US government agency

The National Defense Mediation Board (NDMB) was a United States federal agency established by Executive Order 8716 on March 19, 1941, that settled disputes between labor and management during the prewar defense period. The executive order established the NDMB as a tripartite agency of eleven representatives, four each from labor and industry and three from the public. The order vested in the agency the power to “exert every possible effort to assure that all work necessary for national defense shall proceed without interruption and with all possible speed.” The Board could use either mediation or voluntary arbitration to resolve disputes between management and labor in defense industries. If these methods failed, the Board was empowered to investigate controversies, conduct fact-finding, and formulate recommendations.
During the ten months of its existence, the Board received a total of 118 cases of labor disputes. Since strikes were usually in progress when the Board received its cases, the NDMB's basic policy was to persuade unions to call off strikes in return for wage retroactivity and a promise of a hearing. This was successful in most cases, but, in the rare instances when parties did not heed Board recommendations, the Board forwarded matters to the White House. The NDMB ultimately collapsed because of a dispute involving the “captive mines,” during which the Board refused to grant union shop to the United Mine Workers (UMW). On January 12, 1942, the National Defense Mediation Board was superseded by the National War Labor Board.

== History and creation ==
The NDMB was created largely in response to the high incidence of strikes during the defense-related production boom, which began in 1940. In 1941, more than two million workers participated in more than 4,000 work stoppages, some of which directly disturbed defense production. In response, several antistrike bills were pending in Congress. Sidney Hillman, a member of the National Defense Advisory Commission, recommended a tripartite mediation board to President Franklin D. Roosevelt because it might be more acceptable to union leaders than antistrike legislation. Although the American Federation of Labor (AFL) quickly endorsed the proposal, labor's second major arm, the Congress of Industrial Organizations (CIO), was reluctant to support the creation of the tripartite board. CIO's president, Philip Murray, realized that in preventing and ending strikes, the mediation board would “find its attention directed against labor in order to maintain the status quo.” Nevertheless, Murray did not oppose the proposal. Shortly thereafter, President Roosevelt issued an executive order creating the NDMB.

== Power and policies ==
The powers of the NDMB were severely limited by its inability to issue “directive orders” with regard to labor disputes. Under Roosevelt's executive order, only the secretary of labor could certify the NDMB to rule on disputes threatening defense production. Such certification only occurred during disputes that the U.S. Conciliation Service could not resolve. Thus, partly because of its inability to render final decision, the NDMB emphasized collective bargaining and voluntarism, rather than federal determination, in settling labor disputes.
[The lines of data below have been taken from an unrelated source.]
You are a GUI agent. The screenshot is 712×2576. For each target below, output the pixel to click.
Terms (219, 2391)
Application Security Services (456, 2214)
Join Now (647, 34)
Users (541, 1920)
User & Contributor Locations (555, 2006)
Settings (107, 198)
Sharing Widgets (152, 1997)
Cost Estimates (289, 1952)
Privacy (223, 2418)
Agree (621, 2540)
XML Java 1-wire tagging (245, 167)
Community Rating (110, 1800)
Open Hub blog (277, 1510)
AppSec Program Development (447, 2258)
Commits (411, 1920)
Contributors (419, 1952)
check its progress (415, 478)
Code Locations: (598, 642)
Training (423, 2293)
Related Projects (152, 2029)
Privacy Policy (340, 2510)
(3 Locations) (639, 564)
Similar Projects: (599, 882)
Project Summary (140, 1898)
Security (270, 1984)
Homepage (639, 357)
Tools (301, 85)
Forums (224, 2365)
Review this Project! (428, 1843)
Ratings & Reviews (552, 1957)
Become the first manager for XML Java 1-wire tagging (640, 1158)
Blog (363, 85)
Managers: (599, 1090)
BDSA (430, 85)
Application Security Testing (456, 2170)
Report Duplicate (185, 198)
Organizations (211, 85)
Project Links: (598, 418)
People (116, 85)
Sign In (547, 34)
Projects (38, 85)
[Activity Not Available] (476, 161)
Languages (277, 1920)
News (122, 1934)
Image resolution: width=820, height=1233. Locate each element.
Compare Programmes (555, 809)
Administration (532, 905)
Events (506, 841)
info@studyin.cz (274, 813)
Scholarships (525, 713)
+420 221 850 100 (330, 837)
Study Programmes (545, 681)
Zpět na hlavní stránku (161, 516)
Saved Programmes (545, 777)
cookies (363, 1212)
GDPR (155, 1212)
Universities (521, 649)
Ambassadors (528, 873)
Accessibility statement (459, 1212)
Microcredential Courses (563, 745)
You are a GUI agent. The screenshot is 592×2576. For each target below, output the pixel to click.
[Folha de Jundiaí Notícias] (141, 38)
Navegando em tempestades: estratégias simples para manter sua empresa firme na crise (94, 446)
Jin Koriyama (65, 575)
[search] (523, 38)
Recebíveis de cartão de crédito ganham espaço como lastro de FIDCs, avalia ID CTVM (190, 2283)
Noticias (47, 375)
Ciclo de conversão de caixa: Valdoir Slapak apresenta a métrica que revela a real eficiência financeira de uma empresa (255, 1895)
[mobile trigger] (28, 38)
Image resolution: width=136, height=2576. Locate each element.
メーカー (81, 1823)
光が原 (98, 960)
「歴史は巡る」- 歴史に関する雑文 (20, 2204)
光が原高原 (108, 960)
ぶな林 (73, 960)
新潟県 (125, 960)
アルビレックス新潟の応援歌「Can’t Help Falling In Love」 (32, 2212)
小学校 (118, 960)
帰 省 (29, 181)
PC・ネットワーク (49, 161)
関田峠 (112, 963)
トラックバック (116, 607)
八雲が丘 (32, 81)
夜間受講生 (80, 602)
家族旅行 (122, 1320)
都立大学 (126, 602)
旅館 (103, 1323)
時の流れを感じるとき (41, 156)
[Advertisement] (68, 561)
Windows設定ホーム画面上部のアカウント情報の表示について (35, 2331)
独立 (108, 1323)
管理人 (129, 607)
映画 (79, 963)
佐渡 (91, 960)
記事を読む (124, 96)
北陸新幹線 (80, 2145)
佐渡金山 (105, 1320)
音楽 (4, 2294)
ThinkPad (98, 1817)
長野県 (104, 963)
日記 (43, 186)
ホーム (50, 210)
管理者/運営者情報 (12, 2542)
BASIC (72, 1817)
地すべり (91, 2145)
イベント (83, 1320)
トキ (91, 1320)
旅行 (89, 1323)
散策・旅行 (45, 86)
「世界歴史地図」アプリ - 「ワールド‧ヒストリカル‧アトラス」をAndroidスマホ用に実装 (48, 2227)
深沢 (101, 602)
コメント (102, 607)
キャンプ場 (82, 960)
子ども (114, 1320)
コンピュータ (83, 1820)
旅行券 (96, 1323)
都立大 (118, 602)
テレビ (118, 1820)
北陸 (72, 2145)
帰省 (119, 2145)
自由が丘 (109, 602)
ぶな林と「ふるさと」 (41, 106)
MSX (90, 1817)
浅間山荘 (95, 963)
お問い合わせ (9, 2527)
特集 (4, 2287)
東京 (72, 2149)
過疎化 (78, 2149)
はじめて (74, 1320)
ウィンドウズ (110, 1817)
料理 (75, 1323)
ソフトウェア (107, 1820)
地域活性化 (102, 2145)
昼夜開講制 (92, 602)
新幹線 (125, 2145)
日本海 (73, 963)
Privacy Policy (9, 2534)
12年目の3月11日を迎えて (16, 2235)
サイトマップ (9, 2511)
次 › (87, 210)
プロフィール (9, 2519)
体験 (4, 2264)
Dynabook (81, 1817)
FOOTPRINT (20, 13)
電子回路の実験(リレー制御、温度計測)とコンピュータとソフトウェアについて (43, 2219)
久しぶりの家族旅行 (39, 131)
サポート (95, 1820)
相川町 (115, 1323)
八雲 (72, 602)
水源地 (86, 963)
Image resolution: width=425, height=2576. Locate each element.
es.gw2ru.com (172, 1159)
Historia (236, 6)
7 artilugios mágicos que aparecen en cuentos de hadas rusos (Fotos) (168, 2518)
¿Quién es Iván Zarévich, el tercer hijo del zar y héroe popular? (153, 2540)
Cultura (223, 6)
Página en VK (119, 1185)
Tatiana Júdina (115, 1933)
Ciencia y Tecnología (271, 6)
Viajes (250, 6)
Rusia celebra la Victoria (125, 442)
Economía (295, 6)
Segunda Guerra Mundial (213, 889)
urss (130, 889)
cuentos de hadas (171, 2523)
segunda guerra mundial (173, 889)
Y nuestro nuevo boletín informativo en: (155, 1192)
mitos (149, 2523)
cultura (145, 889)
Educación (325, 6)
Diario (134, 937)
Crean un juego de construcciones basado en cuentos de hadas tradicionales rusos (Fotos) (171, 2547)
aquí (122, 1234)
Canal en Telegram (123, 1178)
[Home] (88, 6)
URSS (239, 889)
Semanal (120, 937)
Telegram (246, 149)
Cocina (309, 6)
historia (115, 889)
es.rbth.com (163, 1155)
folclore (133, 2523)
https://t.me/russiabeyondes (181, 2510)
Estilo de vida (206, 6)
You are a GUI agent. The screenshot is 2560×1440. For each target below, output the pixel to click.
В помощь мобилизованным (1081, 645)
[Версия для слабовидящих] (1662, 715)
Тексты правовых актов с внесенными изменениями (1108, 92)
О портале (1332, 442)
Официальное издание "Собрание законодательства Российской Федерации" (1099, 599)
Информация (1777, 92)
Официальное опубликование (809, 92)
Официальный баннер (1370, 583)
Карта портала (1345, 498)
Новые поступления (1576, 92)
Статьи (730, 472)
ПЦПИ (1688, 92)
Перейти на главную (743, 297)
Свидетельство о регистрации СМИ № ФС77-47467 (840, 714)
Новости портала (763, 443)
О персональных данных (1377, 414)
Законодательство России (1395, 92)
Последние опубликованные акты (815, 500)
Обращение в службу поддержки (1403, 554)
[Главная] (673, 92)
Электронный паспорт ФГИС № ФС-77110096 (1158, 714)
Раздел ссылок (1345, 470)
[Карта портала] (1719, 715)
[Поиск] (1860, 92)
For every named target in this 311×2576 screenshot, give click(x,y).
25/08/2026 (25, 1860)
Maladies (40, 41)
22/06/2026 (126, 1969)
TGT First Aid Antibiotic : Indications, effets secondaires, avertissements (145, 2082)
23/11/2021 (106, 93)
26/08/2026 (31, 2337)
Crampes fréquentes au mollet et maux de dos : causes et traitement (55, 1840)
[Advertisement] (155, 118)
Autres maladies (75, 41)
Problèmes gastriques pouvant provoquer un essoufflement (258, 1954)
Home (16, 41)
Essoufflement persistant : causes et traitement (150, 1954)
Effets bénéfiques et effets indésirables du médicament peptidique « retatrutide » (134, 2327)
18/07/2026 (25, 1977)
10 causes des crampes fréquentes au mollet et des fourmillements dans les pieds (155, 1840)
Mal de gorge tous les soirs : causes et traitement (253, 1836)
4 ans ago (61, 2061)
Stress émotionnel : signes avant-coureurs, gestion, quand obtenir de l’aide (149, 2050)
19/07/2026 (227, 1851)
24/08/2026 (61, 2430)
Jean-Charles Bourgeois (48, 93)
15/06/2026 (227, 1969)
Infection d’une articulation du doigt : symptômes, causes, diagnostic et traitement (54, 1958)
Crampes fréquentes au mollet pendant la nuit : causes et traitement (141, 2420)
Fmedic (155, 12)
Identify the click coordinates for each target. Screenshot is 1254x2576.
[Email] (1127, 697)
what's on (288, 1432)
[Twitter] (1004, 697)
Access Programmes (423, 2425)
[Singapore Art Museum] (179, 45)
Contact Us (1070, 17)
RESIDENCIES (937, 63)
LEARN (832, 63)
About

In the two cases where voluntary arbitration and mediation had failed and management refused to accept Board recommendations, the president seized the plants by executive order. Therefore, although the NDMB was often criticized for lacking formal powers of arbitration, the threat of governmental seizure and public pressure to comply with its recommendations gave the Board substantial authority in dispute mediation.

The Defense Mediation Board also established precedents in union security agreements. Union security agreements are contracts between labor and industry that determine to what extent unions may compel employees to join unions as a requirement for working. As James B. Atleson writes, mediation is a difficult model to apply unless parties can reach a compromise on conceptual principles. Thus arose the need for the NDMB to create common ground between labor and industry on union security. The NDMB enacted the “maintenance of membership clause,” a compromise between labor and management that would be adopted by its successor, the National War Labor Board. Under the clause, employees who were already union members were required to maintain membership with the union for the life of the contract. Because employees were not forced to join unions, the policy prevented a closed shop but also avoided the complete disintegration of unions in the wartime economy.

== Collapse ==
The NDMB successfully mediated labor disputes for eight months but broke down during the “captive mines” conflict between the steel industry and the United Mine Workers. At the heart of the conflict were labor's demands for union shop in the commercial mines. After the UMW called out 50,000 miners in its first strike, the NDMB convinced workers to go back to work while it mediated a settlement. However, these attempts at mediation were unsuccessful, and the UMW called a second strike in spite of Roosevelt's exhortations to not strike again. On November 10, 1941, the NDMB voted nine-to-two against union shop. Two labor members of the NDMB, both from the CIO, resigned from the Board, resulting in its collapse. However, shortly following the attack on Pearl Harbor, President Roosevelt created the National War Labor Board, a similar tripartite agency with expanded powers.